# [TASK OBJECTIVE]
Copy the following lines verbatim.

# [MATERIAL TO PROCESS]
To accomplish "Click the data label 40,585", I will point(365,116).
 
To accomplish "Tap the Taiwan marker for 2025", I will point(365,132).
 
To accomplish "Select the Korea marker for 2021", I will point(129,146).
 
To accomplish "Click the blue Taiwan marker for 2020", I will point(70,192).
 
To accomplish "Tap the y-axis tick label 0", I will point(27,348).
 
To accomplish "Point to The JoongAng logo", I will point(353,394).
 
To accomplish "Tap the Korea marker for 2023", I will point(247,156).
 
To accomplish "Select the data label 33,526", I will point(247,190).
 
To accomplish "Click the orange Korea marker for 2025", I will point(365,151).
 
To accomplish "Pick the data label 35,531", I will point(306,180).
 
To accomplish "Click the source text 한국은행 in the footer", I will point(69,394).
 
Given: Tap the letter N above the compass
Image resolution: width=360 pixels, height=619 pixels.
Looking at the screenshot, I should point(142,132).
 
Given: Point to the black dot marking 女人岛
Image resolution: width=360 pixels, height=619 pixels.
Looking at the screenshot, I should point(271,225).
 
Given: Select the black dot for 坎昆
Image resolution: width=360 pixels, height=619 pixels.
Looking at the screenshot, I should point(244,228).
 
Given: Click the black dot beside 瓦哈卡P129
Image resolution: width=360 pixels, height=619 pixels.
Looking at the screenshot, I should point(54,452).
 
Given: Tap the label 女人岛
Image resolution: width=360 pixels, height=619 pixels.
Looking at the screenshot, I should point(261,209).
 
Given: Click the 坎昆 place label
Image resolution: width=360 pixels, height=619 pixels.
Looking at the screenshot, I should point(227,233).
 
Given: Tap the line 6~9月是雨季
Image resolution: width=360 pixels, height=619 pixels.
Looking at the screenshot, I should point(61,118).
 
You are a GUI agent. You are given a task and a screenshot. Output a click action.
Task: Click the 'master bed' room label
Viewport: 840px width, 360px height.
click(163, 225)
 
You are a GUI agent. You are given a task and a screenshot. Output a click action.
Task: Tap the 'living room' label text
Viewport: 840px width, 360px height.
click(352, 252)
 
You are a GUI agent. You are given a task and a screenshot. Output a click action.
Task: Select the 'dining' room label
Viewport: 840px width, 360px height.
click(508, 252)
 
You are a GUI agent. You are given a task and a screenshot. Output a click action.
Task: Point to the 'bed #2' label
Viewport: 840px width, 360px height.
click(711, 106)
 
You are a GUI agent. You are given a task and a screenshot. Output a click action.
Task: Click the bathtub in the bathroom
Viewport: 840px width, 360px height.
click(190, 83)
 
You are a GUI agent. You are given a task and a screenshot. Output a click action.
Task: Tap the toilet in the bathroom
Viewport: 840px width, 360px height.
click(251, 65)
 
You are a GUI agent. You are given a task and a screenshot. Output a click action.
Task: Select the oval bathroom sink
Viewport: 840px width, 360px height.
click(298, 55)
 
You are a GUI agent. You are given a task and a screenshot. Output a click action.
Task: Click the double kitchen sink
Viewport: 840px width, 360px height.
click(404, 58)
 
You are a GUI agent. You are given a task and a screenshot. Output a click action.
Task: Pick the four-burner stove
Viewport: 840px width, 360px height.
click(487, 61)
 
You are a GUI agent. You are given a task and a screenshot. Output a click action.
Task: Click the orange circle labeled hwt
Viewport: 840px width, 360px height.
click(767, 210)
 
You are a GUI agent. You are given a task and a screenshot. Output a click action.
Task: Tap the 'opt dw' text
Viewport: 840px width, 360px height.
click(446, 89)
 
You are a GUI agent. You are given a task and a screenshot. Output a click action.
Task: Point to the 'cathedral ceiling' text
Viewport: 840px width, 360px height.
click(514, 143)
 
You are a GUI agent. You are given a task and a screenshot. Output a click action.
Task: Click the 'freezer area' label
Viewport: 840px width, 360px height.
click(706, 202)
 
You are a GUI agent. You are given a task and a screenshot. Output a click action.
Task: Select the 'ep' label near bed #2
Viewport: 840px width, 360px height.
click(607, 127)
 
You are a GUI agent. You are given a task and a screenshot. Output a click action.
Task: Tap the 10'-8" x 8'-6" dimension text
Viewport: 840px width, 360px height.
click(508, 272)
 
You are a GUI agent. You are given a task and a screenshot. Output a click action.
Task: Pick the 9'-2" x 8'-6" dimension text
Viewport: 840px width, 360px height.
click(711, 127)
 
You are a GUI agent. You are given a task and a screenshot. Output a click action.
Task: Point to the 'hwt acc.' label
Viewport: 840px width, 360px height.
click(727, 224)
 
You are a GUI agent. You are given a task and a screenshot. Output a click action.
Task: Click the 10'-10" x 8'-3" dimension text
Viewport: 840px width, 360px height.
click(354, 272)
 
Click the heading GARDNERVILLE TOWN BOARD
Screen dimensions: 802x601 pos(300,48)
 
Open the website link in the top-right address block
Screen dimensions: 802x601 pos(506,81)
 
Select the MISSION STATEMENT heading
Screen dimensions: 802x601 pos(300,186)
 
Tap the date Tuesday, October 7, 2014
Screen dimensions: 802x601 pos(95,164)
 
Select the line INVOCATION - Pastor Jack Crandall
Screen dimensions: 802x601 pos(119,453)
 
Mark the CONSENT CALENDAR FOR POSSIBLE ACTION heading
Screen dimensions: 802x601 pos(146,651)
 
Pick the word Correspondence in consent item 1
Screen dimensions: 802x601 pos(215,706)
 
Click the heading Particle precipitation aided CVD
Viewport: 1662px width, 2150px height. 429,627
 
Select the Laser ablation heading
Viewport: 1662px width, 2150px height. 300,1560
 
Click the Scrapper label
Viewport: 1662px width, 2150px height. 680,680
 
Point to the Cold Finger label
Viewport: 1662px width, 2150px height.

# [EXERCISE ANSWER]
To accomplish "Click the data label 40,585", I will point(365,116).
 
To accomplish "Tap the Taiwan marker for 2025", I will point(365,132).
 
To accomplish "Select the Korea marker for 2021", I will point(129,146).
 
To accomplish "Click the blue Taiwan marker for 2020", I will point(70,192).
 
To accomplish "Tap the y-axis tick label 0", I will point(27,348).
 
To accomplish "Point to The JoongAng logo", I will point(353,394).
 
To accomplish "Tap the Korea marker for 2023", I will point(247,156).
 
To accomplish "Select the data label 33,526", I will point(247,190).
 
To accomplish "Click the orange Korea marker for 2025", I will point(365,151).
 
To accomplish "Pick the data label 35,531", I will point(306,180).
 
To accomplish "Click the source text 한국은행 in the footer", I will point(69,394).
 
Given: Tap the letter N above the compass
Image resolution: width=360 pixels, height=619 pixels.
Looking at the screenshot, I should point(142,132).
 
Given: Point to the black dot marking 女人岛
Image resolution: width=360 pixels, height=619 pixels.
Looking at the screenshot, I should point(271,225).
 
Given: Select the black dot for 坎昆
Image resolution: width=360 pixels, height=619 pixels.
Looking at the screenshot, I should point(244,228).
 
Given: Click the black dot beside 瓦哈卡P129
Image resolution: width=360 pixels, height=619 pixels.
Looking at the screenshot, I should point(54,452).
 
Given: Tap the label 女人岛
Image resolution: width=360 pixels, height=619 pixels.
Looking at the screenshot, I should point(261,209).
 
Given: Click the 坎昆 place label
Image resolution: width=360 pixels, height=619 pixels.
Looking at the screenshot, I should point(227,233).
 
Given: Tap the line 6~9月是雨季
Image resolution: width=360 pixels, height=619 pixels.
Looking at the screenshot, I should point(61,118).
 
You are a GUI agent. You are given a task and a screenshot. Output a click action.
Task: Click the 'master bed' room label
Viewport: 840px width, 360px height.
click(163, 225)
 
You are a GUI agent. You are given a task and a screenshot. Output a click action.
Task: Tap the 'living room' label text
Viewport: 840px width, 360px height.
click(352, 252)
 
You are a GUI agent. You are given a task and a screenshot. Output a click action.
Task: Select the 'dining' room label
Viewport: 840px width, 360px height.
click(508, 252)
 
You are a GUI agent. You are given a task and a screenshot. Output a click action.
Task: Point to the 'bed #2' label
Viewport: 840px width, 360px height.
click(711, 106)
 
You are a GUI agent. You are given a task and a screenshot. Output a click action.
Task: Click the bathtub in the bathroom
Viewport: 840px width, 360px height.
click(190, 83)
 
You are a GUI agent. You are given a task and a screenshot. Output a click action.
Task: Tap the toilet in the bathroom
Viewport: 840px width, 360px height.
click(251, 65)
 
You are a GUI agent. You are given a task and a screenshot. Output a click action.
Task: Select the oval bathroom sink
Viewport: 840px width, 360px height.
click(298, 55)
 
You are a GUI agent. You are given a task and a screenshot. Output a click action.
Task: Click the double kitchen sink
Viewport: 840px width, 360px height.
click(404, 58)
 
You are a GUI agent. You are given a task and a screenshot. Output a click action.
Task: Pick the four-burner stove
Viewport: 840px width, 360px height.
click(487, 61)
 
You are a GUI agent. You are given a task and a screenshot. Output a click action.
Task: Click the orange circle labeled hwt
Viewport: 840px width, 360px height.
click(767, 210)
 
You are a GUI agent. You are given a task and a screenshot. Output a click action.
Task: Tap the 'opt dw' text
Viewport: 840px width, 360px height.
click(446, 89)
 
You are a GUI agent. You are given a task and a screenshot. Output a click action.
Task: Point to the 'cathedral ceiling' text
Viewport: 840px width, 360px height.
click(514, 143)
 
You are a GUI agent. You are given a task and a screenshot. Output a click action.
Task: Click the 'freezer area' label
Viewport: 840px width, 360px height.
click(706, 202)
 
You are a GUI agent. You are given a task and a screenshot. Output a click action.
Task: Select the 'ep' label near bed #2
Viewport: 840px width, 360px height.
click(607, 127)
 
You are a GUI agent. You are given a task and a screenshot. Output a click action.
Task: Tap the 10'-8" x 8'-6" dimension text
Viewport: 840px width, 360px height.
click(508, 272)
 
You are a GUI agent. You are given a task and a screenshot. Output a click action.
Task: Pick the 9'-2" x 8'-6" dimension text
Viewport: 840px width, 360px height.
click(711, 127)
 
You are a GUI agent. You are given a task and a screenshot. Output a click action.
Task: Point to the 'hwt acc.' label
Viewport: 840px width, 360px height.
click(727, 224)
 
You are a GUI agent. You are given a task and a screenshot. Output a click action.
Task: Click the 10'-10" x 8'-3" dimension text
Viewport: 840px width, 360px height.
click(354, 272)
 
Click the heading GARDNERVILLE TOWN BOARD
Screen dimensions: 802x601 pos(300,48)
 
Open the website link in the top-right address block
Screen dimensions: 802x601 pos(506,81)
 
Select the MISSION STATEMENT heading
Screen dimensions: 802x601 pos(300,186)
 
Tap the date Tuesday, October 7, 2014
Screen dimensions: 802x601 pos(95,164)
 
Select the line INVOCATION - Pastor Jack Crandall
Screen dimensions: 802x601 pos(119,453)
 
Mark the CONSENT CALENDAR FOR POSSIBLE ACTION heading
Screen dimensions: 802x601 pos(146,651)
 
Pick the word Correspondence in consent item 1
Screen dimensions: 802x601 pos(215,706)
 
Click the heading Particle precipitation aided CVD
Viewport: 1662px width, 2150px height. 429,627
 
Select the Laser ablation heading
Viewport: 1662px width, 2150px height. 300,1560
 
Click the Scrapper label
Viewport: 1662px width, 2150px height. 680,680
 
Point to the Cold Finger label
Viewport: 1662px width, 2150px height.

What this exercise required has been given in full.